Next obstacle in Packers' bid to 'run table' is Seahawks
GREEN BAY, Wis. -- Two weeks ago, when the Green Bay Packers were scuffling along at 4-6, quarterback Aaron Rodgers made a bold proclamation.
"I feel like we can run the table," Rodgers said on Nov. 23.
With victories over Philadelphia and Houston the past two weeks, the Packers are one-third of the way to that target. Sunday's game against the Seattle Seahawks at Lambeau Field (4:25 p.m. ET, FOX) looms as by far the biggest barrier.
Green Bay (6-6) remains two games behind Detroit in the NFC North but has gotten back into the wild-card chase, where it trails Tampa Bay (7-5) by one game.
"I think there's a lot of confidence in the locker room," Rodgers said Wednesday. "I think guys really believe that this team has the potential to make a run. We've shown it the last two weeks -- a tough road win and then holding serve at home.

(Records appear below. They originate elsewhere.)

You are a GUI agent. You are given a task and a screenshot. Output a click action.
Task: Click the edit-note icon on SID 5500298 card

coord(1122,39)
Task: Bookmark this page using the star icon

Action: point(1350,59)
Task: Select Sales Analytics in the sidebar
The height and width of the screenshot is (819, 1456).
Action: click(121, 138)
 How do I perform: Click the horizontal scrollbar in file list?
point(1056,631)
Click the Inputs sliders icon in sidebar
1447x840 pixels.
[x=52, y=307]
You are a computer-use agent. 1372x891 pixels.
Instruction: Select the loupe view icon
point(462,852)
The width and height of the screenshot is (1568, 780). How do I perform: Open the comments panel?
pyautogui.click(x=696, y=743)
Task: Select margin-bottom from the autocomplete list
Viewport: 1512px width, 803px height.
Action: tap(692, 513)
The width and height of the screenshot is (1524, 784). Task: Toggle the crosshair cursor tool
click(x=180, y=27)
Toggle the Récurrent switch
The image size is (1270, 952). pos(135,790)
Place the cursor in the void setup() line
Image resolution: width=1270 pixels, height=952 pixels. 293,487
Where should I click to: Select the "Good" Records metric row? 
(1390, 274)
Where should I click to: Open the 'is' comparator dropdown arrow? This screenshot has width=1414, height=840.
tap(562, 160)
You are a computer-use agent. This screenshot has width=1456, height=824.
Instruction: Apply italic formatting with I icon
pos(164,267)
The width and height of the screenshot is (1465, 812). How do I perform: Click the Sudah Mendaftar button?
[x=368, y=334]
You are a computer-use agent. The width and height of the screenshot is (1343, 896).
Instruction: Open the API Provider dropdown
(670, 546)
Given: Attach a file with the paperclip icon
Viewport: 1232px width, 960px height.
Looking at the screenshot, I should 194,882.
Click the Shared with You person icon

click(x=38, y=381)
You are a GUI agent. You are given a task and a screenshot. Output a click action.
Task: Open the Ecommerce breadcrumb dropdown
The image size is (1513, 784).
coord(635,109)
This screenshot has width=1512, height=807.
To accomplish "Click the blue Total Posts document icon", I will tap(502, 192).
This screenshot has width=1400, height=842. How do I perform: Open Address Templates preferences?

"But, obviously, this is a little bigger game with the opponent. As every game progresses, there's more on the line for us to play for. So I'm confident in the guys that we're up to the challenge."
With Dallas (11-1) running away in the NFC race for home-field advantage, Seattle (8-3-1) is battling Detroit (8-4) for a first-round bye. The Seahawks have won four of their last five games, including a blowout of Carolina on Sunday night in which Russell Wilson threw for 277 yards and Thomas Rawls ran for 106 of the team's 240 rushing yards.
While the Seahawks appear to be surging, they did suffer a significant loss when safety Earl Thomas sustained a broken leg against the Panthers. Steven Terrell is expected to replace Thomas.
The Seahawks are still confident that the beat will go on for a defense that is trying to lead the NFL in points allowed for the fifth consecutive season, which would be unprecedented in the Super Bowl era.
"A team that's not great, they try to have everyone lift their play and do more than what they're supposed to do," said Seahawks defensive end Michael Bennett, who returned last week after missing five games with a knee injury. "When you've got people behind them, you expect them to do their job. We expect whoever plays where Earl is, they're going to do their job.
"Nobody's going to try to do more than what they're supposed to do, and that's how you play great defense."
The Packers no doubt will test Thomas' replacement, but within reason.
"The way he plays the position is extraordinary," Packers coach Mike McCarthy said. "He has tremendous range, anticipation and he's a big part of their leadership of the football team.
"You have to look at how the new guy's going to fit in, but we're not going to drop back and throw 50-yard post routes all day because they've got a new free safety. I don't think that's practical."
Injuries will be a major storyline for the Packers, too. Starting outside linebacker Nick Perry, the team's leader with eight sacks, has been ruled out with an injured left hand.
Fellow starter Clay Matthews, to use McCarthy's words, was "extremely limited" against the Texans with an injured shoulder. Starting inside linebackers Jake Ryan (ankle), who returned last week from a two-game absence, and Blake Martinez (knee), who has missed the past two games, are ailing, too.
Quarterback Aaron Rodgers is battling a hamstring injury -- not particularly good news for the Packers, considering Seattle ranks fourth in the league with 31 sacks.
After a relatively slow start to the season, Rodgers is heating up in the nick of time. In the past seven games, he leads the NFL in touchdown passes and 100-plus rating games.
"We've watched him all year," Seahawks coach Pete Carroll said. "He's being what he is. He's an extraordinary football player, a great leader, an amazing competitor, such a creative player.
"This isn't a new guy to me. We played him back when he was in college a lot. Feel very familiar with him and have watched his career. If you want to break up this season by what he did early and what he did late, he's a great football player and, because of that, he's going to wind up showing you that if you watch him enough."